Starting out, it is advised to leverage the approach implicit in the Aver SDKs, though this may be a point of optimization for some integrators - for example, optimizing bulk placement or cancellation of orders.

To interact with Aver, you do not need to build any blockchain programs or smart-contracts. You simply need to assemble client-side logic to assemble, sign and send an instruction (or set of instructions) to the Solana blockchain via RPC nodes.

For example, when you place an order, you send an instruction corresponding to the pre-written place order routine including all of the information required to place the order (market public key, your public key, price, amount etc.)

This may seem like a lot of information to gather and assemble, but don't worry - the values are either derivable or can be easily sourced from the Aver API.

The SDK is well equipped to build and send these instructions, requiring only the type of inputs that similar web2 interactions would require (i.e. specifying the side, quantity and price of an order).

The Solana blockchain network attempts to execute the program as per these instructions, and provides a response indicating whether the transaction has been successfully executed or not. The result of a successful execution is that the blockchain state has been updated (for example, a new order has been placed on the orderbook and a participant's positions updated to reflect).

All transactions on Solana are atomic - meaning if even one instruction within a transaction succeeds/fails, all other instructions within the same transaction also succeed/fail.

Signing a transaction

When sending a transaction, you will often need to sign it. A signature is proof that the wallet which has permission to allow certain actions has approved it.

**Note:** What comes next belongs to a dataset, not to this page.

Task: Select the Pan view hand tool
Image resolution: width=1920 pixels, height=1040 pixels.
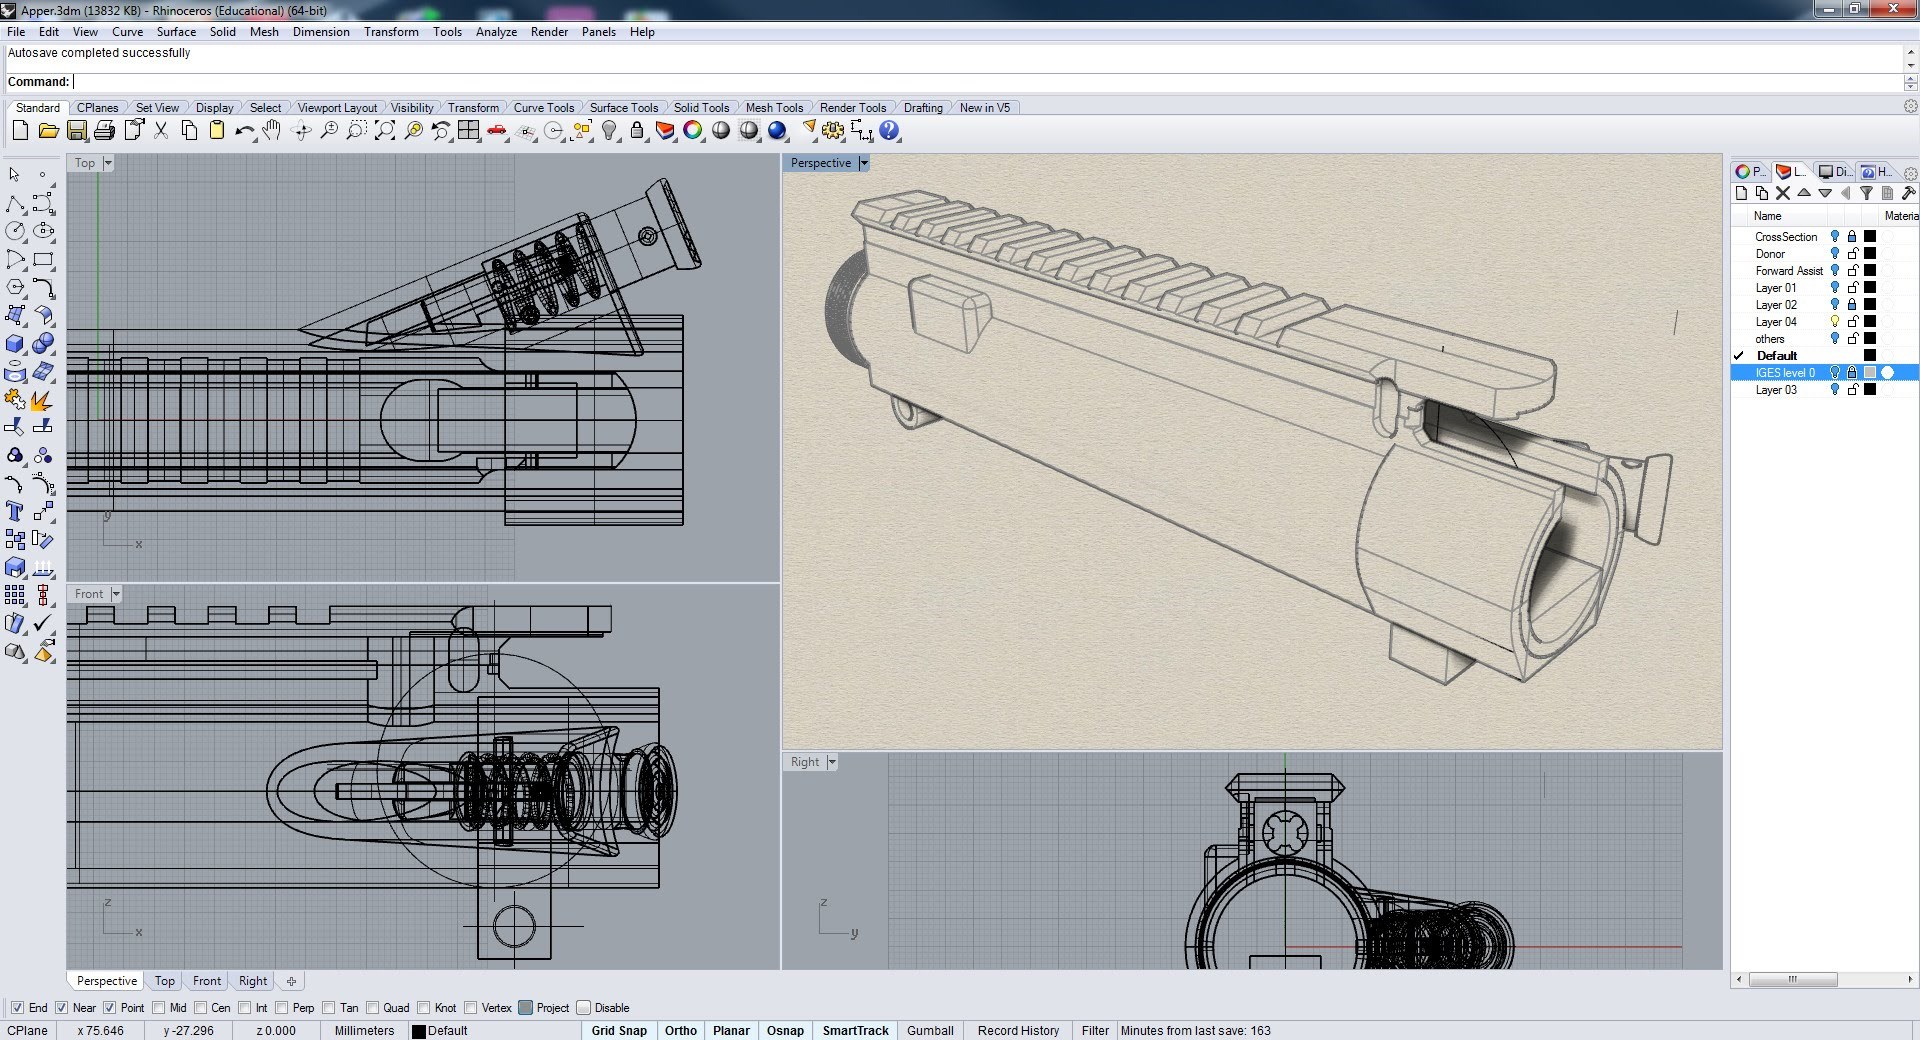Action: coord(272,131)
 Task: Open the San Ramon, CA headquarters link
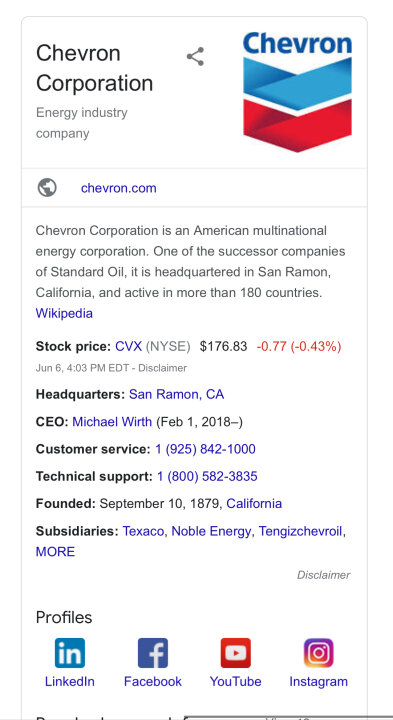coord(176,394)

For example, if you were trying to deduct funds from a wallet to fund a trade, it would be necessary to validate that the wallet owning these funds has authorized this transaction.

When placing orders, tokens will need to be removed from corresponding accounts, which requires a signature. Similarly, cancelling an order or otherwise taking actions which could impact on the wallet owner's positions, balances or exposures would all required evidence of the wallet owner's authorization.

This may sound like a lot of steps, but it is synonymous to API keys or a username-password authorization on a Web2 exchange.

A signature is generated client-side for a specific transaction using your private key. The network can verify whether a signature truly came from this wallet, but it is not possible for the validator (or anyone else) to generate this signature or solve for the private key without having access to the keypair.